Records for processing =
** Begin **
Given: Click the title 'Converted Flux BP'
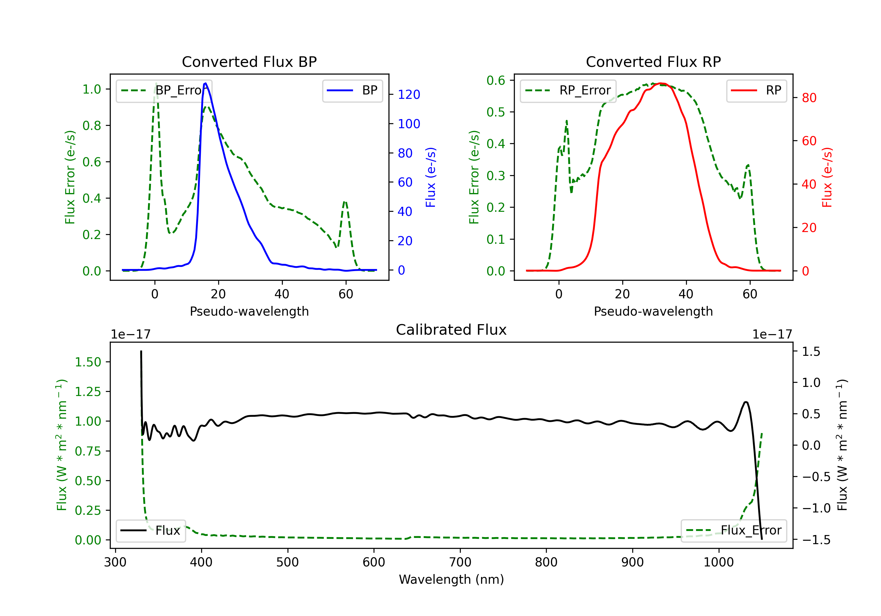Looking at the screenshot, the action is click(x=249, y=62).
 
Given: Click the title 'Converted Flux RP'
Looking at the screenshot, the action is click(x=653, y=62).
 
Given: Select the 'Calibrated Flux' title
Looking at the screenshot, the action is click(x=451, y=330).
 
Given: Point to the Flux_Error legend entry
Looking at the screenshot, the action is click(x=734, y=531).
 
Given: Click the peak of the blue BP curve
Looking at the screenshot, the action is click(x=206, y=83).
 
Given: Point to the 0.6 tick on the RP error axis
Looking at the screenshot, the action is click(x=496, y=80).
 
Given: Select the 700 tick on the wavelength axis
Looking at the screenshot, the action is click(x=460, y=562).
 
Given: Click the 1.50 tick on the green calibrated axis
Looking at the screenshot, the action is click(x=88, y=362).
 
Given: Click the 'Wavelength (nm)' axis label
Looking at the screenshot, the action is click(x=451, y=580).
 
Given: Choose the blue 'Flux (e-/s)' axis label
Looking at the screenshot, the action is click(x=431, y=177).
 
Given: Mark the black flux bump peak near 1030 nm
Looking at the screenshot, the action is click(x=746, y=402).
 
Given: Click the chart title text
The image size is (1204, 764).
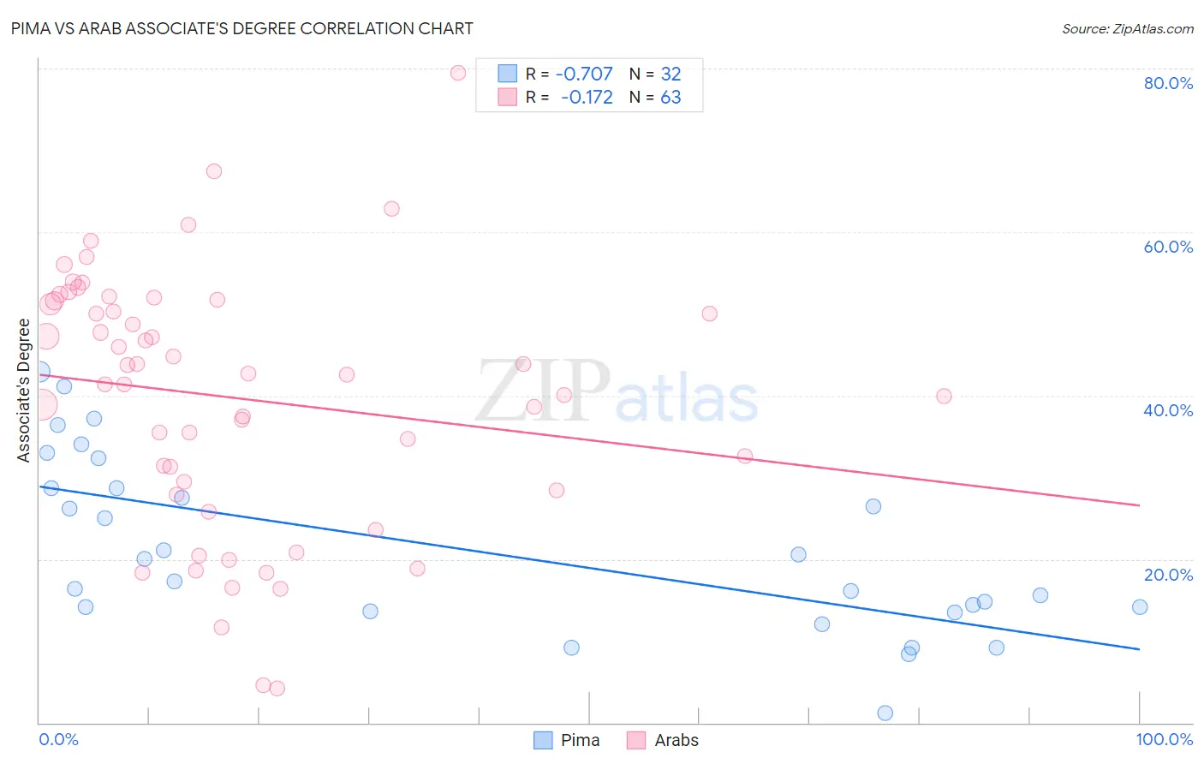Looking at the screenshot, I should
** End **
Goal = Lay out every line of the items above as a numbered list, skipping the blank lines and leaving out the pictures.

Result of this task =
1. Given: Click the title 'Converted Flux BP'
2. Looking at the screenshot, the action is click(x=249, y=62).
3. Given: Click the title 'Converted Flux RP'
4. Looking at the screenshot, the action is click(x=653, y=62).
5. Given: Select the 'Calibrated Flux' title
6. Looking at the screenshot, the action is click(x=451, y=330).
7. Given: Point to the Flux_Error legend entry
8. Looking at the screenshot, the action is click(x=734, y=531).
9. Given: Click the peak of the blue BP curve
10. Looking at the screenshot, the action is click(x=206, y=83).
11. Given: Point to the 0.6 tick on the RP error axis
12. Looking at the screenshot, the action is click(x=496, y=80).
13. Given: Select the 700 tick on the wavelength axis
14. Looking at the screenshot, the action is click(x=460, y=562).
15. Given: Click the 1.50 tick on the green calibrated axis
16. Looking at the screenshot, the action is click(x=88, y=362).
17. Given: Click the 'Wavelength (nm)' axis label
18. Looking at the screenshot, the action is click(x=451, y=580).
19. Given: Choose the blue 'Flux (e-/s)' axis label
20. Looking at the screenshot, the action is click(x=431, y=177).
21. Given: Mark the black flux bump peak near 1030 nm
22. Looking at the screenshot, the action is click(x=746, y=402).
23. Given: Click the chart title text
24. The image size is (1204, 764).
25. Looking at the screenshot, I should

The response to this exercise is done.